Per individuarli bisogna innanzitutto capire se l’Idf abbia raggiunto i suoi obiettivi militari, e soprattutto in che misura l’abbia fatto. Il primo traguardo – la distruzione delle infrastrutture militari dei terroristi – è stato centrato, anche se non totalmente. L’arsenale è quasi annientato, la maggioranza dei tunnel è fuori uso e l’esercito di Hamas, un tempo coeso, è sconfitto. Da questo punto di vista, l’organizzazione si può dire smantellata. Il secondo obiettivo – la restituzione degli ostaggi attraverso la pressione militare, per costringere i macellai a trattare a condizioni accettabili per Israele – non è stato però ancora conseguito.
Hamas, al momento, non ha fornito i nomi degli ostaggi effettivamente vivi nella lista dei 33 che ha redatto. Ha affermato di non essere in grado di conoscere le condizioni dei sequestrati a causa dell’interruzione delle comunicazioni con i diversi gruppi di combattimento a Gaza, e che per questo ha bisogno di un cessate il fuoco. Ma, secondo le informazioni di Israele, in realtà sta mentendo poiché conosce sia le condizioni che la localizzazione di almeno alcuni di loro. È possibile che l’intesa si stia per raggiungere, dopo le minacce da parte dell’entrante amministrazione Usa di sanzionare i sostenitori di Hamas in Medio Oriente e di dar mano libera all’Idf di distruggere quel che resta dell’organizzazione, se entro il 20 gennaio non verrà accettato l’accordo (rimuovendo dunque le cosiddette “linee rosse” imposte da Biden).
Come mai Hamas, ammesso che ora ceda davvero, ha resistito così a lungo? La prima ragione è che, sebbene agonizzante, riesce a sopravvivere: i suoi combattenti – anche se sparsi – appena possono si riorganizzano in piccole unità nascondendosi tra i civili, rendendo così molto ardue le operazioni dell’Idf per neutralizzarle. Inoltre continua a reclutare nuovi combattenti, spesso minorenni, pagando gli stipendi alle loro famiglie grazie alla vendita delle forniture “umanitarie” sottratte alla popolazione. La seconda ragione, forse la più importante, è che Hamas ha vinto la guerra dell’informazione grazie alla collaborazione di molti media internazionali, di alcune Ong corrotte e delle Nazioni Unite, e ora anche del Papa.
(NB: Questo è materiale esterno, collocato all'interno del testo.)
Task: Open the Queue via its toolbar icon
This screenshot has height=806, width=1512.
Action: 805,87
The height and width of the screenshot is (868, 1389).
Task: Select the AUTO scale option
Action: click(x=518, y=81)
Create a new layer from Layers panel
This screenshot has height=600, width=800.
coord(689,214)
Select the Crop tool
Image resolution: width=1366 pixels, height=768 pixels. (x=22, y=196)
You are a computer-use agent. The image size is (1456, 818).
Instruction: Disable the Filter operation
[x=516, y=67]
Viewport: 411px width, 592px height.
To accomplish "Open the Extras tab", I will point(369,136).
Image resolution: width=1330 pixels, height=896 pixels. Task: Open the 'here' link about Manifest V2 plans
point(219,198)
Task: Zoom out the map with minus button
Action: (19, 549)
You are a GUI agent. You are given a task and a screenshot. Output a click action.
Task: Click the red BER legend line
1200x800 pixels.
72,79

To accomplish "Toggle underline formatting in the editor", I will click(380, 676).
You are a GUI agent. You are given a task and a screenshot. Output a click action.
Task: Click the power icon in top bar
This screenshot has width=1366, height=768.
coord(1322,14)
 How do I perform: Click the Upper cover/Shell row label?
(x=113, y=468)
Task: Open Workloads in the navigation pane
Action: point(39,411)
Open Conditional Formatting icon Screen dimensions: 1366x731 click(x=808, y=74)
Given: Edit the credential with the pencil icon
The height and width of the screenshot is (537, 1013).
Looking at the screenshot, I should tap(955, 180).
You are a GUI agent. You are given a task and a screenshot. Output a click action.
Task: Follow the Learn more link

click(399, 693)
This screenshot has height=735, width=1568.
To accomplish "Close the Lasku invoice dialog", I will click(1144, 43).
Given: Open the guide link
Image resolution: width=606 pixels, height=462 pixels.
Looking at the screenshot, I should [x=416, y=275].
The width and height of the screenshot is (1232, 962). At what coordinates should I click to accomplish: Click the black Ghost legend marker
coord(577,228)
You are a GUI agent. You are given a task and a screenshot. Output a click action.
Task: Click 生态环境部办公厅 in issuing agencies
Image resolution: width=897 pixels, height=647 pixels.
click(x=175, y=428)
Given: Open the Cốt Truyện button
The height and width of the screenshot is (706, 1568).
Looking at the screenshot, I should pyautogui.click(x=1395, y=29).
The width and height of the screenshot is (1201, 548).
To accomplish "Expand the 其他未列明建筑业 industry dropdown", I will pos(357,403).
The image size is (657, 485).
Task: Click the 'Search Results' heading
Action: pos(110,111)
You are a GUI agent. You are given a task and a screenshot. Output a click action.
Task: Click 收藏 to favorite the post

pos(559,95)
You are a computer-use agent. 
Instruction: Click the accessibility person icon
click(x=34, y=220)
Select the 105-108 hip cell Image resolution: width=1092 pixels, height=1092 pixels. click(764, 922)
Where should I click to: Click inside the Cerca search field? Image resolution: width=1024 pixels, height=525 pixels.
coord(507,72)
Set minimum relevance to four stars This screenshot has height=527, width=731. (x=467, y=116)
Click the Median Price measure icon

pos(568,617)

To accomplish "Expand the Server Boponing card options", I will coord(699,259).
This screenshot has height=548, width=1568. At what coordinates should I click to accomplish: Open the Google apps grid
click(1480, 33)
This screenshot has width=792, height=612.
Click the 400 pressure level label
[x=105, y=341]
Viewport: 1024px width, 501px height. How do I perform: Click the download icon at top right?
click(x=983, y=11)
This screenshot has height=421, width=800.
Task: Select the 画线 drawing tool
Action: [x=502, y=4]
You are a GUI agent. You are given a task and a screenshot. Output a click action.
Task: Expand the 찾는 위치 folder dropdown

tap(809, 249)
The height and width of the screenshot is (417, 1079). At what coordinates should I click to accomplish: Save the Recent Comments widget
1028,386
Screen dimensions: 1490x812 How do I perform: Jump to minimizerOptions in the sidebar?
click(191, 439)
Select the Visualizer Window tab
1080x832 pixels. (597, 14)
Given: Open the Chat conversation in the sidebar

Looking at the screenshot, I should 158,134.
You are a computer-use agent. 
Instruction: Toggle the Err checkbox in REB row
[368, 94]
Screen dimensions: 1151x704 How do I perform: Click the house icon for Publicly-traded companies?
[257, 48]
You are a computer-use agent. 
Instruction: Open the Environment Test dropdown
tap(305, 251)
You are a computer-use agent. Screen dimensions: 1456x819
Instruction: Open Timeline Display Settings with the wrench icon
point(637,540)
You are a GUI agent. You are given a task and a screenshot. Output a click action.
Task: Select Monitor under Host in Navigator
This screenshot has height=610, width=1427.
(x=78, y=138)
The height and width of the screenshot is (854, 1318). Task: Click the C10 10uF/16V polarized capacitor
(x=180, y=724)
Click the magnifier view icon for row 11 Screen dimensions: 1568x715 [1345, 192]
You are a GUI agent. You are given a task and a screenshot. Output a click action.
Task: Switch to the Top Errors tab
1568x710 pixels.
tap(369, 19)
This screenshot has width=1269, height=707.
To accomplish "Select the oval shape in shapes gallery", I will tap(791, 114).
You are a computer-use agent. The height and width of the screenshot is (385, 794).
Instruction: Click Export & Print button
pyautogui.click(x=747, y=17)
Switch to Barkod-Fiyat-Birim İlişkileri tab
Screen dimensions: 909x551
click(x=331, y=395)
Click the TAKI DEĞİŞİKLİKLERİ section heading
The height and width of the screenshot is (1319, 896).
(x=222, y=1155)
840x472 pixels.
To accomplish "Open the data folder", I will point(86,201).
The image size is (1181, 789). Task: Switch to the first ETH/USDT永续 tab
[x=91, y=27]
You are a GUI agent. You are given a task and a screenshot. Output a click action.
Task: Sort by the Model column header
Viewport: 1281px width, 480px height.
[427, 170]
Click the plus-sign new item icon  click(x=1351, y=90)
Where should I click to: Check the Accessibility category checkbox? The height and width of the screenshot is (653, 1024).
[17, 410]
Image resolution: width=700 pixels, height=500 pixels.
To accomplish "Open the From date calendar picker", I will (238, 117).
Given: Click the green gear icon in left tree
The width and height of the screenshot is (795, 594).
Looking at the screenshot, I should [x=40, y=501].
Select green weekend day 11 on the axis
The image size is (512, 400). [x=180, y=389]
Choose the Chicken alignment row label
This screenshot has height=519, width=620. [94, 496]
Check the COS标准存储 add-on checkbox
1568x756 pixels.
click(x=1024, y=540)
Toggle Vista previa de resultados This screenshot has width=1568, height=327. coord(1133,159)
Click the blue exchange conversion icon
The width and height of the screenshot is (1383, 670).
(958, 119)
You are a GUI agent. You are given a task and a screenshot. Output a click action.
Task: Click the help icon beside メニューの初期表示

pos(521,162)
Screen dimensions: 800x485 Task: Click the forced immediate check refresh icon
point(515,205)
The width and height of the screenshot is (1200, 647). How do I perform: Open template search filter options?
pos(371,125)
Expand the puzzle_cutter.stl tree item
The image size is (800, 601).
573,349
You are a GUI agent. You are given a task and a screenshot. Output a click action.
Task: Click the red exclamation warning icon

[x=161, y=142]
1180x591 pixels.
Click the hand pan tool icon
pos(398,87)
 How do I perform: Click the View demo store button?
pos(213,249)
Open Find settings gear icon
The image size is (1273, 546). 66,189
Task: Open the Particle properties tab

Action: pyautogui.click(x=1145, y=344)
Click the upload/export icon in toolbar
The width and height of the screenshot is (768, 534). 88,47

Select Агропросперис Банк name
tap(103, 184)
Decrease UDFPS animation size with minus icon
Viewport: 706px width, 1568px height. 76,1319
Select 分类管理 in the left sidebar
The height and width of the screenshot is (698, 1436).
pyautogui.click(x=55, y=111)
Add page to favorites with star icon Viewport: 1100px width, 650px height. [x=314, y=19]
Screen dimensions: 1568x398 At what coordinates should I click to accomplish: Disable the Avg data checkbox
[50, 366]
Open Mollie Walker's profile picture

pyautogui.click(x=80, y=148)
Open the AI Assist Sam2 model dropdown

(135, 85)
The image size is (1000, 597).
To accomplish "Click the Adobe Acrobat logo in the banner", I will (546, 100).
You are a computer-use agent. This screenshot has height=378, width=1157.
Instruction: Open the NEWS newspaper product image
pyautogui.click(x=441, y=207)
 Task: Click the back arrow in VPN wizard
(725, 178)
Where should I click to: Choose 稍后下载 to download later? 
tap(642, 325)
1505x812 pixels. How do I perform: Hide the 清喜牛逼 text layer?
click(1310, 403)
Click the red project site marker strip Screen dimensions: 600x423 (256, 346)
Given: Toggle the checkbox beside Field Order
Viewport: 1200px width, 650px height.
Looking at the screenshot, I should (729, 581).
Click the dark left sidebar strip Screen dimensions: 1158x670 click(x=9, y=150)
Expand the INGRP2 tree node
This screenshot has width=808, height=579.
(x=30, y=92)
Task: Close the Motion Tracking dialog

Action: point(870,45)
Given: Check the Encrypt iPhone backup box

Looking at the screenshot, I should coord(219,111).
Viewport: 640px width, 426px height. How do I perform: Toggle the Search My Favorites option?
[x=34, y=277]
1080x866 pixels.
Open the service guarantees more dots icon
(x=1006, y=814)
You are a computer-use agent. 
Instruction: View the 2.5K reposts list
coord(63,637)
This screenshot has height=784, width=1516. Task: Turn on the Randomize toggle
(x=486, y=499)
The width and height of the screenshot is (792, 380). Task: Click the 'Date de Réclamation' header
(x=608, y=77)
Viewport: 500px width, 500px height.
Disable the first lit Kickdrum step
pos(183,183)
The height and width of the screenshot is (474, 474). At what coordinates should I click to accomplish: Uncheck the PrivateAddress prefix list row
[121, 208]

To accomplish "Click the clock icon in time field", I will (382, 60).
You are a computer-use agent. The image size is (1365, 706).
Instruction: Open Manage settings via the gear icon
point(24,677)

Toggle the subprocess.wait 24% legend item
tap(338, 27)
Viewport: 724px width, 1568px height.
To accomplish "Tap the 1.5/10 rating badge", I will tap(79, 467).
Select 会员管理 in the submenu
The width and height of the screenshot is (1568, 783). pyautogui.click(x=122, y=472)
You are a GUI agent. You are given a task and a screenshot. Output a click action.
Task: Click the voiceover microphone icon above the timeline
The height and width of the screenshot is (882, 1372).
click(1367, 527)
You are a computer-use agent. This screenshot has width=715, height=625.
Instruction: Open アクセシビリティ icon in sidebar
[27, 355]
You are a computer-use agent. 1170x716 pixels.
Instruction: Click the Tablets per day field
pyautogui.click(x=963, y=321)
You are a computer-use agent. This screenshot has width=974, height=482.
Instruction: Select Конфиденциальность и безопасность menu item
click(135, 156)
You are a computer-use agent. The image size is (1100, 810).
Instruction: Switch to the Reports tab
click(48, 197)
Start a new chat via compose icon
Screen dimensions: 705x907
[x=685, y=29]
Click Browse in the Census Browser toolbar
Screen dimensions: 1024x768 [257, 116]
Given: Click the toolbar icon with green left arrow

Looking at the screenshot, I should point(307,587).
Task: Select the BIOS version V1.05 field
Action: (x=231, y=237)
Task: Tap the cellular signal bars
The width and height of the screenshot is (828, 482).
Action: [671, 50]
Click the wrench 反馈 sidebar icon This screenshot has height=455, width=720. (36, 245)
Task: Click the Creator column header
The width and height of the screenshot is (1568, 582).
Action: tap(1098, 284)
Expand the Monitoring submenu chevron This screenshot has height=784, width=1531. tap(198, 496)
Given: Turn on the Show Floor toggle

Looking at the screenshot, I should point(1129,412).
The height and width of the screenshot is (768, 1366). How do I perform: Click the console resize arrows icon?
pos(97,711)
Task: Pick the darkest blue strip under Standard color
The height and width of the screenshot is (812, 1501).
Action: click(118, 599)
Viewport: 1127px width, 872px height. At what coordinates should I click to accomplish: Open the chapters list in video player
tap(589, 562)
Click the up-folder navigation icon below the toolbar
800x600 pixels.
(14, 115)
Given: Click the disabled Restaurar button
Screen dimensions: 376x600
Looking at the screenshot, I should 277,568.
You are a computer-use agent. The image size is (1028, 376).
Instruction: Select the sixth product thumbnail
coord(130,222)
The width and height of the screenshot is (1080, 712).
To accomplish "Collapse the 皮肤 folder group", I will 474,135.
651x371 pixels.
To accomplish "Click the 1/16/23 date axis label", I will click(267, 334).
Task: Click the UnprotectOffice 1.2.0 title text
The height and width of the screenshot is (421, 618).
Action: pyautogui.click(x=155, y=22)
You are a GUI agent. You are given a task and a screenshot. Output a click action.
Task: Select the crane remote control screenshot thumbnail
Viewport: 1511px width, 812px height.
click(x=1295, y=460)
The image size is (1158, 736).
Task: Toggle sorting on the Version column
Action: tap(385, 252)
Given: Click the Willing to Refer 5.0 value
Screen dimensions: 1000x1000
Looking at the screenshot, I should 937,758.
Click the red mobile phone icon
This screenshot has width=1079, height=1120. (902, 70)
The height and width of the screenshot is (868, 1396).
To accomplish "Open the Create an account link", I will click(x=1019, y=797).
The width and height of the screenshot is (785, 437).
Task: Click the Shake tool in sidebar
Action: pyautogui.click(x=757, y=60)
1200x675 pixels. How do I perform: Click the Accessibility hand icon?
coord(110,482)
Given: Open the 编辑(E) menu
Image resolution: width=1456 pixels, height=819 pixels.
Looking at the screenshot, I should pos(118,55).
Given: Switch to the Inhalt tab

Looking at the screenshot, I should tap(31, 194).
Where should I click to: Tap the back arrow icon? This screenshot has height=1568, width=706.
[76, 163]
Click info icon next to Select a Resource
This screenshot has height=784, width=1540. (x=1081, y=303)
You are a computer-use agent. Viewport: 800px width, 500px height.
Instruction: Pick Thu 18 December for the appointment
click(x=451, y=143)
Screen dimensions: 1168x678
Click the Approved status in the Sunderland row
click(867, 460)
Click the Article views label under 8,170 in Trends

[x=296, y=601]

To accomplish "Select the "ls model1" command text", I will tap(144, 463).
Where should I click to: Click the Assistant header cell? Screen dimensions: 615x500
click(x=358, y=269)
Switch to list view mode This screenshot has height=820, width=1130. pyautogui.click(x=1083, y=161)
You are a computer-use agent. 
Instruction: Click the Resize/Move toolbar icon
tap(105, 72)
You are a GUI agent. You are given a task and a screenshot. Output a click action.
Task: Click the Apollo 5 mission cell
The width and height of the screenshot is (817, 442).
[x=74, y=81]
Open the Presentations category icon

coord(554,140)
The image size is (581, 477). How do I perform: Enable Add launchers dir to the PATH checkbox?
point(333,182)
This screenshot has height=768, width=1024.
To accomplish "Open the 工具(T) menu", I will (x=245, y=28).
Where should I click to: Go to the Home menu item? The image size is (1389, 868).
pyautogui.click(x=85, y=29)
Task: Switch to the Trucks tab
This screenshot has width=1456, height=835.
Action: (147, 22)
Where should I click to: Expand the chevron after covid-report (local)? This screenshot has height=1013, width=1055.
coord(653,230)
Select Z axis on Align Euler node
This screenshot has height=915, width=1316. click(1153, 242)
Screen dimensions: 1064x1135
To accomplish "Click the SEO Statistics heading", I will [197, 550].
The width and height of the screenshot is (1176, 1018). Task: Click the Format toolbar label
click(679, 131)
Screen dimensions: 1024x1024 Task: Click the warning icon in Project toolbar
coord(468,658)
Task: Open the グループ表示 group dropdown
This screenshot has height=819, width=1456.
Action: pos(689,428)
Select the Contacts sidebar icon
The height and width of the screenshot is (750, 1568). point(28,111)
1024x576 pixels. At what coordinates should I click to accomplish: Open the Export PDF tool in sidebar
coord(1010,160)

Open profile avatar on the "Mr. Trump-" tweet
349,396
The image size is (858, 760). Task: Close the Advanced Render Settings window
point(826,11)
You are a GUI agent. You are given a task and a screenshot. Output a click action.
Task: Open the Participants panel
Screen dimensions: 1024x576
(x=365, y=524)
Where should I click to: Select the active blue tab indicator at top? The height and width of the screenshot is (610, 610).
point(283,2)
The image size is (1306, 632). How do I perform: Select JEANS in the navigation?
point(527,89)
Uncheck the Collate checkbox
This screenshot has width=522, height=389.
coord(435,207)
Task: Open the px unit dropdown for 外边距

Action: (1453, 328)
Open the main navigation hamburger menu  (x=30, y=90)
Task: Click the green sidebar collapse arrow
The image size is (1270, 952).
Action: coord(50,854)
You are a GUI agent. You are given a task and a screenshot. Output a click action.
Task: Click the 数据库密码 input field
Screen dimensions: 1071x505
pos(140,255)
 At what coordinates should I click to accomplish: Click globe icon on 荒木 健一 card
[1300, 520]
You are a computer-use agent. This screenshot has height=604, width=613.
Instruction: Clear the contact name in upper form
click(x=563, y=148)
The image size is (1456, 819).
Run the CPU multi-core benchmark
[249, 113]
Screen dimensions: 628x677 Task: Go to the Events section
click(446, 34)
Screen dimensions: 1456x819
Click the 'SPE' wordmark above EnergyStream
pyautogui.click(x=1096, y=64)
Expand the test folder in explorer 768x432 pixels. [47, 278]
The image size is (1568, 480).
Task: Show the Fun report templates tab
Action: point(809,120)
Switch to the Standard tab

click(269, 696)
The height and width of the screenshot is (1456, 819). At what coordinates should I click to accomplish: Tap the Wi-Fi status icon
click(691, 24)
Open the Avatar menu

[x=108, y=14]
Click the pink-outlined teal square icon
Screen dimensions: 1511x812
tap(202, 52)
Costoro accusano lo Stato ebraico di atrocità, come quella di uccidere deliberatamente i civili, persino bambini, «mitragliandoli», e quindi di star compiendo un genocidio.
Questa pressione internazionale contro Israele ha incoraggiato e rafforzato Hamas, inducendola a resistere ed estendendo sia la guerra che la sofferenza dei civili di Gaza. Perché, infatti, i terroristi si sarebbero dovuti affrettare a negoziare, quando la causa palestinese che dicono di rappresentare – nonostante il massacro del 7 ottobre – sta ricevendo un enorme sostegno internazionale?